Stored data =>
BEGIN

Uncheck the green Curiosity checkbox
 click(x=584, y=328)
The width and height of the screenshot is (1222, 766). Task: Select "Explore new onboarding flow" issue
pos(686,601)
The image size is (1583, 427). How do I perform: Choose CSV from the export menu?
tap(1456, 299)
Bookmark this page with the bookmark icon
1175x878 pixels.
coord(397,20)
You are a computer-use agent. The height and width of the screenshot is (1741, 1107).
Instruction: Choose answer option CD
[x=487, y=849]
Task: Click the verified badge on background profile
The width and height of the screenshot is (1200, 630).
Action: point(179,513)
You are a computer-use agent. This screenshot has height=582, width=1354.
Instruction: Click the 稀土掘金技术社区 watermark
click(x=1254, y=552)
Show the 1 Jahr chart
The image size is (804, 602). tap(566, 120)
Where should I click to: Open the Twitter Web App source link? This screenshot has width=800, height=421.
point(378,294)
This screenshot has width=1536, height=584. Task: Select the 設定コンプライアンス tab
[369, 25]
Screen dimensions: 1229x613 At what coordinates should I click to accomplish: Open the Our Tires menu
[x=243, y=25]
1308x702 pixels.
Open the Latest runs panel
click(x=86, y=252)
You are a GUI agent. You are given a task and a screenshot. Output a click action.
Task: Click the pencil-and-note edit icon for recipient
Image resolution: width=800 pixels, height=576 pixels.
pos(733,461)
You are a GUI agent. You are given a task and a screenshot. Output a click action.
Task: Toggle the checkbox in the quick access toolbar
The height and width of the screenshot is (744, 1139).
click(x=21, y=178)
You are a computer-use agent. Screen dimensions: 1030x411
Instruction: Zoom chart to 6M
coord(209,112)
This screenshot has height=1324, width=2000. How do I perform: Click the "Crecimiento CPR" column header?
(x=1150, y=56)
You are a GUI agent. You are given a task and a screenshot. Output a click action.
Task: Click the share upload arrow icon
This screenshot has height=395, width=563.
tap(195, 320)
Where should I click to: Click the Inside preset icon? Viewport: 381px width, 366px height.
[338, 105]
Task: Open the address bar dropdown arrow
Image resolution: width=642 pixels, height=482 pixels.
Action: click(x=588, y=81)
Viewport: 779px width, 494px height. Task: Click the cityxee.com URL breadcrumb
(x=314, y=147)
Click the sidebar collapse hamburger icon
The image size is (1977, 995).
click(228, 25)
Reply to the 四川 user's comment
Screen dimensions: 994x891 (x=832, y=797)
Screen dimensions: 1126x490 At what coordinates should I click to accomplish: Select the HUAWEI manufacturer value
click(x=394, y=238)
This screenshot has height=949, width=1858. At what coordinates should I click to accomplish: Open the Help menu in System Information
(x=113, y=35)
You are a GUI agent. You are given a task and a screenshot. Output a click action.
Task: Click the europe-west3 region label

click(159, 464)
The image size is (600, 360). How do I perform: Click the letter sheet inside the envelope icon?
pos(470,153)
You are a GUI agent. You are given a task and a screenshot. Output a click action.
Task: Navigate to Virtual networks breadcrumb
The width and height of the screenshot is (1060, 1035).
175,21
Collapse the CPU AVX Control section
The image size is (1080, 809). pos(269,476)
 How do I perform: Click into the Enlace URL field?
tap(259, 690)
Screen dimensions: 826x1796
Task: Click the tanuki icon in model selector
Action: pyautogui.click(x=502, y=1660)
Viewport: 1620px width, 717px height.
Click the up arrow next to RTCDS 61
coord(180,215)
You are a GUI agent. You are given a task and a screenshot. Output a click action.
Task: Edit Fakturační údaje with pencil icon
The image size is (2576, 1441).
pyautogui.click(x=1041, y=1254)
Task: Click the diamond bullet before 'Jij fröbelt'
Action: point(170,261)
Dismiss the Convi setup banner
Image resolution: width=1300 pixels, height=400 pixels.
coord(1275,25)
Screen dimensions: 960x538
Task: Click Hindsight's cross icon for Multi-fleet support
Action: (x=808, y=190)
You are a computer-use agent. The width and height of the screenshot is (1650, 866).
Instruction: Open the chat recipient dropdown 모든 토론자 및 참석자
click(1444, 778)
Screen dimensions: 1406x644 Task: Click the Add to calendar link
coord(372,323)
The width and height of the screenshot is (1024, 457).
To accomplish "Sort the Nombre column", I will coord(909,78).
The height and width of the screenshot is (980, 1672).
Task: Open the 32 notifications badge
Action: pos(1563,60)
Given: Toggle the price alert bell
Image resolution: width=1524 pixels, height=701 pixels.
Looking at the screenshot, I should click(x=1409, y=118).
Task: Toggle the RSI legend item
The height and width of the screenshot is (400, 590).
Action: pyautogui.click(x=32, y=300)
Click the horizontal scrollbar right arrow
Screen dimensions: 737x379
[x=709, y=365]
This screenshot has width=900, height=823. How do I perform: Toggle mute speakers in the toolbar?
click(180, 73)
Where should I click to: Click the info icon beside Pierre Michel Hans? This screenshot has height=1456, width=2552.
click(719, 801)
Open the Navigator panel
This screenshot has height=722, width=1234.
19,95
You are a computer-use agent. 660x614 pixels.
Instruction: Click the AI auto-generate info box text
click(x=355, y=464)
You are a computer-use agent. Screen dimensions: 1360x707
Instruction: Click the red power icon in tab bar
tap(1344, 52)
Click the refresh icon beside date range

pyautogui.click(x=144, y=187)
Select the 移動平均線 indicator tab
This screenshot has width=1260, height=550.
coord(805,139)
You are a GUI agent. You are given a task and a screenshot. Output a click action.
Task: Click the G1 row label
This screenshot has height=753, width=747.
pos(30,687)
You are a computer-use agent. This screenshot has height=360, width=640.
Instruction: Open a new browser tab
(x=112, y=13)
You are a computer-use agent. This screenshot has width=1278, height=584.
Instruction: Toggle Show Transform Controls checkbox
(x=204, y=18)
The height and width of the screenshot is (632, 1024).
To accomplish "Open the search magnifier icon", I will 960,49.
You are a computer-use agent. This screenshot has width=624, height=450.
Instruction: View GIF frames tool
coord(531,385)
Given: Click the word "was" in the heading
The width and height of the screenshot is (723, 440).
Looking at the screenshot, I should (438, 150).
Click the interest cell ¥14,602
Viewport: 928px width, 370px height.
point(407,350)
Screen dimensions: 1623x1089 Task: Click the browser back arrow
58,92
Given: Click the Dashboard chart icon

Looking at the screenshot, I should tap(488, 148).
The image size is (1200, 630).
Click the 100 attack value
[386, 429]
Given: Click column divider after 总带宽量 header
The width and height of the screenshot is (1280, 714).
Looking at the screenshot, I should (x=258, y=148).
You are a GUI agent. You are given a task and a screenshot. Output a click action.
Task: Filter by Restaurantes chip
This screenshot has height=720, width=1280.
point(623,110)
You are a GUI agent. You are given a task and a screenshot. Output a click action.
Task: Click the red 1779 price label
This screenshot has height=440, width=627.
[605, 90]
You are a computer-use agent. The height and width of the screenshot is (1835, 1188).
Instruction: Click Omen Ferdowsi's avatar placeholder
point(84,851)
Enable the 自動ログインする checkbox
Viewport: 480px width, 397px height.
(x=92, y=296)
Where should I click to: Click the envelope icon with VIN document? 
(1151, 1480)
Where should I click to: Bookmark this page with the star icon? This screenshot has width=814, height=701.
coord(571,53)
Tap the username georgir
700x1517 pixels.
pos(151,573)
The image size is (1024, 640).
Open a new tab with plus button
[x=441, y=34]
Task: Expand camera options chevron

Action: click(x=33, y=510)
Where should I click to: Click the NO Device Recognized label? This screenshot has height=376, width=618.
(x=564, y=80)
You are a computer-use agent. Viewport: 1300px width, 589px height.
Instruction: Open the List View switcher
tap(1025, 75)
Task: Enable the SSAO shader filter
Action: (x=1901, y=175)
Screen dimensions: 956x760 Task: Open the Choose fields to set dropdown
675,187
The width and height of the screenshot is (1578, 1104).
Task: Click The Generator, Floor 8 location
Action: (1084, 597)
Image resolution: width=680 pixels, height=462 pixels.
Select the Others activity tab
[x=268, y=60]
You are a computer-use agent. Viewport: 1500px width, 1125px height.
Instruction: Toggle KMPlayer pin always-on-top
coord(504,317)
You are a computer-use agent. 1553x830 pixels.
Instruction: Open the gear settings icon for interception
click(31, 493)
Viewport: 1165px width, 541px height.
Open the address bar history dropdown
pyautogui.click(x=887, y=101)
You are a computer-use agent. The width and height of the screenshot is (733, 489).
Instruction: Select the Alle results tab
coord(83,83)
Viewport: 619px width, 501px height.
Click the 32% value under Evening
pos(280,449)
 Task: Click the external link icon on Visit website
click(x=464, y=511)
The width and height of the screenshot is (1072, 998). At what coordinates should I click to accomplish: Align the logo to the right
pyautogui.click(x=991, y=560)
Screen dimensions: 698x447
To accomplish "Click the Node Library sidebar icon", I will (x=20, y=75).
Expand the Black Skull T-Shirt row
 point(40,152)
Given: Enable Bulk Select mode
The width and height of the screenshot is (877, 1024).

END

WORK REQUIRED =>
The required output is the lines from the one holding "Given: Enable Bulk Select mode" through the last line of the entries above, copied exactly.

RESULT =>
Given: Enable Bulk Select mode
The width and height of the screenshot is (877, 1024).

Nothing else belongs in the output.